Not only were trees mowed down across nearly 300 acres, they were leveled under a banner of ecological restoration, energy independence and climate-friendly power. It was portrayed as a win-win by the federal government, which was paying for the removal to undo the legacy of poor land management.

But to Fair, burning old-growth junipers in a wood-fired power plant to battle global warming just doesn't make sense.

"These trees are our carbon collectors," he said. "It's no different than if you went into a rain forest and cut it down."

The government's so-called "stewardship project" here in rugged, remote northeast California is a lens through which to view the changing nature of forestry. No longer is managing woodlands in California just about balancing jobs and the environment. These days, carbon, climate and restoration are part of the equation.

Juggling that mix is no easy task.

"There are no simple, formulaic answers," said Laurie Wayburn, president of the Pacific Forest Trust, which manages North Coast redwoods for lumber and carbon. "Climate change is challenging us to think more quickly and deeply at the same time."

Even government officials acknowledge that the Modoc County job – designed to restore the land to its more open, range-like pre-settlement condition – was botched.

"That cut was heavier than we wanted," said Peter Hall, a forester with the U.S. Bureau of Land Management. "We're learning from our mistakes and moving on."

New plan covers 1.2 million acres

This spring, the bureau and the U.S. Forest Service announced plans to dramatically expand the scope of the cutting. According to a more than 500-page environmental impact statement, the two agencies propose to use cutting and burning to eradicate junipers across 1.2 million acres – an area more than 11,000 times larger than Arco Arena and its parking lots.
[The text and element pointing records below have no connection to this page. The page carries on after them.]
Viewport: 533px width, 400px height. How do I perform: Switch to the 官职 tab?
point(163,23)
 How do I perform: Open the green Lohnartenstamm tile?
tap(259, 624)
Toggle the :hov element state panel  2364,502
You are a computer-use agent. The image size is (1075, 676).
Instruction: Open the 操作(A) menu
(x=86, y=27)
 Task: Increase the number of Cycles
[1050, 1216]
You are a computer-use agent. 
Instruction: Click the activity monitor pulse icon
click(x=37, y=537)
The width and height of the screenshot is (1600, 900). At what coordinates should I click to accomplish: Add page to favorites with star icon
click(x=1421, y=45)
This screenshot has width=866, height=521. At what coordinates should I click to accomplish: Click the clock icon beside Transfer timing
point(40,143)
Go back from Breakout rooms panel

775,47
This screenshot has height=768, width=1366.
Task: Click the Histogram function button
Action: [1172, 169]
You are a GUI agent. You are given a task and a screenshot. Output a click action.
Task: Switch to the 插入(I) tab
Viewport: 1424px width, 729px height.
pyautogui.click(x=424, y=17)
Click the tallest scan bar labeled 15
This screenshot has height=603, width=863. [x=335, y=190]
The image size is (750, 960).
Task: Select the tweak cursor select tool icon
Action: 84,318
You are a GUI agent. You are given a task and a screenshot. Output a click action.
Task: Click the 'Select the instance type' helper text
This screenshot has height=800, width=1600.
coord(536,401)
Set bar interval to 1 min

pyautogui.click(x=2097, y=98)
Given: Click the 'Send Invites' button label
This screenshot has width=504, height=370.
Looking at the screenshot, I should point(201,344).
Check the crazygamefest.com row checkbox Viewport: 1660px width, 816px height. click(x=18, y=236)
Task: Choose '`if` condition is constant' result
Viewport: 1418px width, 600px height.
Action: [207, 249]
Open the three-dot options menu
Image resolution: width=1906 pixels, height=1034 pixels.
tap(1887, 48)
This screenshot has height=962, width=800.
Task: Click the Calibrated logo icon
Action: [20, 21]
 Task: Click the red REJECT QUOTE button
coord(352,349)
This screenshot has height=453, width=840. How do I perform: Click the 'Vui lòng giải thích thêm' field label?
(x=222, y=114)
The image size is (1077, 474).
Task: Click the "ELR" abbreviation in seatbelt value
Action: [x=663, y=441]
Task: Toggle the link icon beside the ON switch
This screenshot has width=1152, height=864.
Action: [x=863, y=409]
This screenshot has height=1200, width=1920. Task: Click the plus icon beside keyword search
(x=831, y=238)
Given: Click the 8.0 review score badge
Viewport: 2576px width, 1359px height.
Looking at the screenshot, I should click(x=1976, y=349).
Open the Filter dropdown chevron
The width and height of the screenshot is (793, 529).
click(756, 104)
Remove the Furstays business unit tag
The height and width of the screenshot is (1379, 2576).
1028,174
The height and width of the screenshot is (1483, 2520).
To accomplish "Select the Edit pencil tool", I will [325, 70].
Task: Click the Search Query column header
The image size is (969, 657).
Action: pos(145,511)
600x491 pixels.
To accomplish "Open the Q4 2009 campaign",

The reason for such dramatic action, they say, is to address historic land management mistakes, including heavy livestock grazing and fire suppression, that have allowed juniper woodlands to expand. That expansion has choked out grass and brush that support wildlife such as mule deer and sage grouse.

"We're all in favor of forests," said Tim Burke, manager of the Bureau of Land Management's field office in Alturas. "However, what's happening here is not natural."

Others question the wisdom of cutting so many trees on the arid Modoc plateau at a time when rising global temperatures are increasing the risk of desertification – the spread of desert-like conditions.

"Almost anywhere else in the semi-arid world, forest cover of any density is viewed as an environmental asset," said Ronald Lanner, a retired Utah State University forestry professor who lives in Placerville.

What's more, some scientists say restoring the terrain to conditions that existed during the cooler 19th century – before global warming began to push temperatures higher – might not work.

"As a generalization, you really can't go back to the way it was," said John Helms, a retired University of California, Berkeley, forestry professor and former president of the Society of American Foresters. "In restoration, one should identify what vegetation best suits the land and society today, and ... the future, rather than 100 years ago."

Even within the Forest Service, not everyone agrees with the project's premise. Connie Millar, a research scientist with the agency's Sierra Nevada Research Center, said junipers are proliferating partly because of higher temperatures.

"I do believe there is a climate aspect," she wrote in an e-mail. And if that's the case, she added, trying to weed them out will prove costly, perhaps futile. "Removal may be a defensible socially desired goal. Nonetheless, I believe that it will take increasing effort, time, money. Eventually this may become a 'paddling upstream' practice.